Trauma-informed care and racialised communities
Abdirahim Hassan, Founder, Coffee Afrik CIC and Andy Bell, Chief Executive, Centre for Mental Health
- Health inequalities
- Lived experience
People from racialised communities in England continue to experience significantly higher levels of severe mental illness than white people, and this is not new. It has been clear for decades that mental health outcomes are shaped by structural inequality, and that coercive and institutional responses are disproportionately experienced by Black and minoritised communities. This is not inevitable. It is the result of deeply embedded systems of racism and injustice, shaped by histories of colonialism, migration and exclusion. The recent research carried out jointly by Centre for Mental Health and Coffee Afrik CIC, commissioned by the NHS Race and Health Observatory makes this explicit. Trauma, in this context, is not simply an individual experience but something produced and sustained by systems themselves.

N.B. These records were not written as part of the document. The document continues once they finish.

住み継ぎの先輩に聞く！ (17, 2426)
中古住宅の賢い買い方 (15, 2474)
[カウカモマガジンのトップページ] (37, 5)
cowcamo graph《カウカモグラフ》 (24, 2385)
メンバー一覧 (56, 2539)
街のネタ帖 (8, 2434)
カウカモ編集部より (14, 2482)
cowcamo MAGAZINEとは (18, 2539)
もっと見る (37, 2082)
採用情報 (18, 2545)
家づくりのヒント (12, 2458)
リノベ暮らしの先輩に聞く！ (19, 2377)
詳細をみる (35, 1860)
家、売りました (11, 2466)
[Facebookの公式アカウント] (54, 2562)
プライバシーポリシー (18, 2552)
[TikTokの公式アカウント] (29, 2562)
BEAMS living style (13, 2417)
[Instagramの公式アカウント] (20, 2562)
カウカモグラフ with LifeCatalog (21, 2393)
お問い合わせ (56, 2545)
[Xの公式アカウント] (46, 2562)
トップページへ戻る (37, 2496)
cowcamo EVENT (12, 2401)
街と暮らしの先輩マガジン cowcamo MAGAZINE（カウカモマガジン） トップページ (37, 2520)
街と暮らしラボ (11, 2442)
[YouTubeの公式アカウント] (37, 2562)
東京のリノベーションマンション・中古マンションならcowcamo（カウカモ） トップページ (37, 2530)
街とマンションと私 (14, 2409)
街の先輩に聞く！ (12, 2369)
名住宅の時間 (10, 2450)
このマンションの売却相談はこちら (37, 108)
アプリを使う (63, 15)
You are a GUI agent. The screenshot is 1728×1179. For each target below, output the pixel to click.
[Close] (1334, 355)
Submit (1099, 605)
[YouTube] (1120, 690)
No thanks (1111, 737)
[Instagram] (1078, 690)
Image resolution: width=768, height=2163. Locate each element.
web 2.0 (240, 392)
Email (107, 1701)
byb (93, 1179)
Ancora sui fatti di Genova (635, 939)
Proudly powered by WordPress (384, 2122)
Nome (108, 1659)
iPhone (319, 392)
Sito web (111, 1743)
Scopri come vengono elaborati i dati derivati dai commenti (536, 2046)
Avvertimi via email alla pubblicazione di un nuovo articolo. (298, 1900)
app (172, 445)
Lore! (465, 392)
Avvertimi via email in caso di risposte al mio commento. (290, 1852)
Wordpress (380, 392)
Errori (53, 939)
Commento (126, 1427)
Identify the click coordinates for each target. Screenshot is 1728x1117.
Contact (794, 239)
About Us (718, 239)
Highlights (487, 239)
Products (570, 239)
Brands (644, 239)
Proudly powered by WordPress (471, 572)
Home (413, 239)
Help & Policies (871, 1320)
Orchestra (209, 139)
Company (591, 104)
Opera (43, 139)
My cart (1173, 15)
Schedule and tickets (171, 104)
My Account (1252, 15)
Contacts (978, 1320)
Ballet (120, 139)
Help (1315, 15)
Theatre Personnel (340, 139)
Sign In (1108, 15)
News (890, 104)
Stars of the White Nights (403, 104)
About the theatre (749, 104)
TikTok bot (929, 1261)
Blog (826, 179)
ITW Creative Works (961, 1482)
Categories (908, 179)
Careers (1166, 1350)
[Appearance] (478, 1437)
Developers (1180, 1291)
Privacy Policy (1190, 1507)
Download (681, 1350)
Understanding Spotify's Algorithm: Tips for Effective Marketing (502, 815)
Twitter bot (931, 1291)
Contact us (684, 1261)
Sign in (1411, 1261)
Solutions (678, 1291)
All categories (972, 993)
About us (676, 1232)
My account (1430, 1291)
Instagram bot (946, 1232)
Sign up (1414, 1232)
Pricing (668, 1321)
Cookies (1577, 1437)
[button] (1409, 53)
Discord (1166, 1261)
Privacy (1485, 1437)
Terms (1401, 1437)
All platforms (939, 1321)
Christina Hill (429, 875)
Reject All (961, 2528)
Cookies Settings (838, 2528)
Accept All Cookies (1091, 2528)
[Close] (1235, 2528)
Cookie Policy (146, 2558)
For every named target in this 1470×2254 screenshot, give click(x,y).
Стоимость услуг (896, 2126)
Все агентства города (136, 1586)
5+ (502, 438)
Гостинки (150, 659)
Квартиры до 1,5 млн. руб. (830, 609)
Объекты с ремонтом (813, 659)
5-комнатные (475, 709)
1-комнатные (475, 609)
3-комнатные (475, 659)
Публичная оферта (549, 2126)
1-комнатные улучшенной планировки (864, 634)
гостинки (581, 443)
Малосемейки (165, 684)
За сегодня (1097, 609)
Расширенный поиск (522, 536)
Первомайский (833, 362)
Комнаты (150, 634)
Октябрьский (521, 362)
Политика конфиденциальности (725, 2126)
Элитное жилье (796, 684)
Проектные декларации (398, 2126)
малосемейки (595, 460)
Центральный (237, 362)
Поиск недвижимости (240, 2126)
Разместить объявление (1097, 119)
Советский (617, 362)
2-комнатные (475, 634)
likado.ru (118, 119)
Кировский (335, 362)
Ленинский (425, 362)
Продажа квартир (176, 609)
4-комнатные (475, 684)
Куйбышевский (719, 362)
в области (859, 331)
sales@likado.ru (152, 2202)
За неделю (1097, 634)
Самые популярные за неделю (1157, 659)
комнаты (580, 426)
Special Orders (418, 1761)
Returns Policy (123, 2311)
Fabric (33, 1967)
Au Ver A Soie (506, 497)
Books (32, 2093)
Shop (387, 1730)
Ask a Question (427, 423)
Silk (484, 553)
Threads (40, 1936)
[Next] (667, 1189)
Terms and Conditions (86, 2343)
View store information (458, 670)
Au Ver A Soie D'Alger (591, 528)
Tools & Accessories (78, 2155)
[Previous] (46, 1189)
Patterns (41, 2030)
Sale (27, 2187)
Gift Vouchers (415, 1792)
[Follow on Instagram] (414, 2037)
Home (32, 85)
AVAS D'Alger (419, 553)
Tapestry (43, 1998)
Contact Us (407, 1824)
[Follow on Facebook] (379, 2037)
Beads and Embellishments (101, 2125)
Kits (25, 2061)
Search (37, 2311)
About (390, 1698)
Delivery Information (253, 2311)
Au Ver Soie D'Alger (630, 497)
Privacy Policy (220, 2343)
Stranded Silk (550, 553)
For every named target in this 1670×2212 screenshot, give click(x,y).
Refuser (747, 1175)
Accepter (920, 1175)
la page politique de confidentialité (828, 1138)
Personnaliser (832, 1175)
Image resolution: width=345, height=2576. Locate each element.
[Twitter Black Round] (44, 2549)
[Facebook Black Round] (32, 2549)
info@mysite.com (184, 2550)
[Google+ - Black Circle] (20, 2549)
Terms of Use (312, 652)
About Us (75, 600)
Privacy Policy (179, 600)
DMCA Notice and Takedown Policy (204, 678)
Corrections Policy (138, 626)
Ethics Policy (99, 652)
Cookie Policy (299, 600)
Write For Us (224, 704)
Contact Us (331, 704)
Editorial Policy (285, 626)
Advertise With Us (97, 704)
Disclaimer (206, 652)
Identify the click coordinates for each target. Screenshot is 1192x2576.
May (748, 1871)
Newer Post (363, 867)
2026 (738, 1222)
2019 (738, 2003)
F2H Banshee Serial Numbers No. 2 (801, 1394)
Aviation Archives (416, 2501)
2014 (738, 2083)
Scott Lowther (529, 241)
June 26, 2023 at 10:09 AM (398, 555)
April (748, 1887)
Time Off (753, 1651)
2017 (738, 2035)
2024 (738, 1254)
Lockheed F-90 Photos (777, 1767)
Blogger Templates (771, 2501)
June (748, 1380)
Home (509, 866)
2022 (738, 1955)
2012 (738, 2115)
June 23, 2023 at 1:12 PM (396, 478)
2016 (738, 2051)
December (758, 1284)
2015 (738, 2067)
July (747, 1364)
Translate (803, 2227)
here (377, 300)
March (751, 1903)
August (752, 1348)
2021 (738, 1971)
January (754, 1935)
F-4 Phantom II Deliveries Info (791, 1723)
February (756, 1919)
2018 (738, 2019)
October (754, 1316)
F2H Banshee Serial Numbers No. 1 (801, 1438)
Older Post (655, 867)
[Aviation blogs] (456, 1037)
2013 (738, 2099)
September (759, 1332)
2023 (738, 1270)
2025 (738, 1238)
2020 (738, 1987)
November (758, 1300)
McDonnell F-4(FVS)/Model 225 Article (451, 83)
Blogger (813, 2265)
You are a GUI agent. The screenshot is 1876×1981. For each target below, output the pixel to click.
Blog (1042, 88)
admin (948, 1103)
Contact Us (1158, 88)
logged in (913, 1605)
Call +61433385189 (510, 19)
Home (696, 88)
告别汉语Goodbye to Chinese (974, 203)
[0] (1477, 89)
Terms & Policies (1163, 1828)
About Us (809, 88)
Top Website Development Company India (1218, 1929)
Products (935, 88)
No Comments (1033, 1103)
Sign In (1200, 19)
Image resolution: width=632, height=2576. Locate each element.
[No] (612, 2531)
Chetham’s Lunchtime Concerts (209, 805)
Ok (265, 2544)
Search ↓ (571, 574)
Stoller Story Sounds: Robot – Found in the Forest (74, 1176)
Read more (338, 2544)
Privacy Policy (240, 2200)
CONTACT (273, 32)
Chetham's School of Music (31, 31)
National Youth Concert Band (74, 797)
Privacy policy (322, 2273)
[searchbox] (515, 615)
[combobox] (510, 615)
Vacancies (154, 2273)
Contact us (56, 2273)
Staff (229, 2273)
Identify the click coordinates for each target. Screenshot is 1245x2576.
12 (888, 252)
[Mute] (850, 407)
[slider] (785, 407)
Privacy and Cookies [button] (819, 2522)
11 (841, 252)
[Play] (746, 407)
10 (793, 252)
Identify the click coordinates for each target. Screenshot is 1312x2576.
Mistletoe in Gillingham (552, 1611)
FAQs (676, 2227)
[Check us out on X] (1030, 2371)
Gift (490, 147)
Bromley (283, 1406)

At Coffee Afrik, this is something staff witness every day. As a Black-led, community-rooted organisation, Coffee Afrik’s work sits across mental health, housing, immigration, poverty and justice, responding not to isolated symptoms but to the lived realities of structural harm. Community hubs across East London have supported thousands of people navigating complex trauma, including individuals experiencing severe mental illness, displacement, housing insecurity and systemic neglect. What becomes clear is that people are not hard to reach. They have been historically excluded, misheard or harmed by the very systems meant to support them. Community spaces like this do not begin with diagnosis. They begin with trust, dignity and relationship.
The evidence from the research is clear. Racial trauma is rooted in both historical and contemporary forms of racism, including the enduring legacies of colonialism and systemic discrimination. This means that any attempt to address mental health without addressing racism will inevitably fall short. Too often, trauma-informed care is implemented in ways that remove its political meaning. It becomes procedural rather than transformative, focusing on individual coping rather than systemic accountability. But trauma-informed care, if it is to be meaningful, must be anti-racist. It must recognise that trauma is not just what happens to people, but what systems continue to do to people.
Coffee Afrik’s approach has been to build a model rooted in lived experience and collective healing. This includes community-led mental health hubs, peer-led engagement, and integrated support that connects mental health with housing, legal advice, immigration and wider life conditions. These are spaces that prioritise belonging, identity and dignity, particularly for diverse working-class communities. This approach reflects what the research highlights so clearly, that community-led care is not supplementary, it is essential. Yet it remains consistently underfunded and undervalued within the wider system. It is not simply a service. It is an alternative infrastructure of care.
If the NHS is serious about addressing racial inequality, it must move beyond consultation and towards a meaningful redistribution of power. Frameworks such as the Patient and Carer Race Equality Framework, a systemic approach to addressing racial inequity in mental health services that requires every mental health service provider to explore how it can change to meet the needs of the people from racialised communities that it serves are important steps, but they are only the beginning.
This has to be root and branch: rebuilding mental health support that is relevant, accessible, trauma-informed and anti-racist. It will take time to implement fully and make a tangible difference, but it has the potential to bring about lasting change.
Without sustained investment in community-led organisations, and without shifting decision-making power, inequity will continue to be reproduced. The research makes clear that system-wide transformation is required, not incremental change. This means resourcing community organisations as equal partners, embedding anti-racism as a core leadership responsibility, and recognising lived experience as expertise rather than anecdote.
Ultimately, this is not just about improving services. It is about reimagining them. Healing cannot happen in systems that continue to produce harm. Liberation requires more than access, it requires transformation. The work already exists within communities. The question is whether institutions are willing to listen with humility, to act with courage, and to follow that leadership.
Biographies
Abdirahim Hassan is the founder of Coffee Afrik CIC, an award-winning, lived experience-led community organisation working across Hackney and Tower Hamlets. It aims to positively influence established systems and works with and for marginalised communities in a number of ways.
Coffee Afrik currently leads nine hubs across 33 projects. These include a problematic drug use safe space for Muslims, a research lab, two award-winning youth hubs, two women’s hubs led by and for global majority folk and a systemic litigation space. Their work is inspired by principles rooted in Islam, land justice, reimagining public health, and community programming rooted in ancestral wisdom and knowledge. Coffee Afrik is designed around core values of love, care, and liberatory harm reduction.
Andy Bell is chief executive of Centre for Mental Health, an independent charity that takes the lead in challenging policies, systems and society. The Centre’s research, policy analysis, evaluations, networks and training are designed to create a mentally healthier future for all. Working in the voluntary sector for more than 25 years, Andy strives for equality and social justice through research, communicating evidence, influencing policy, and informing debate.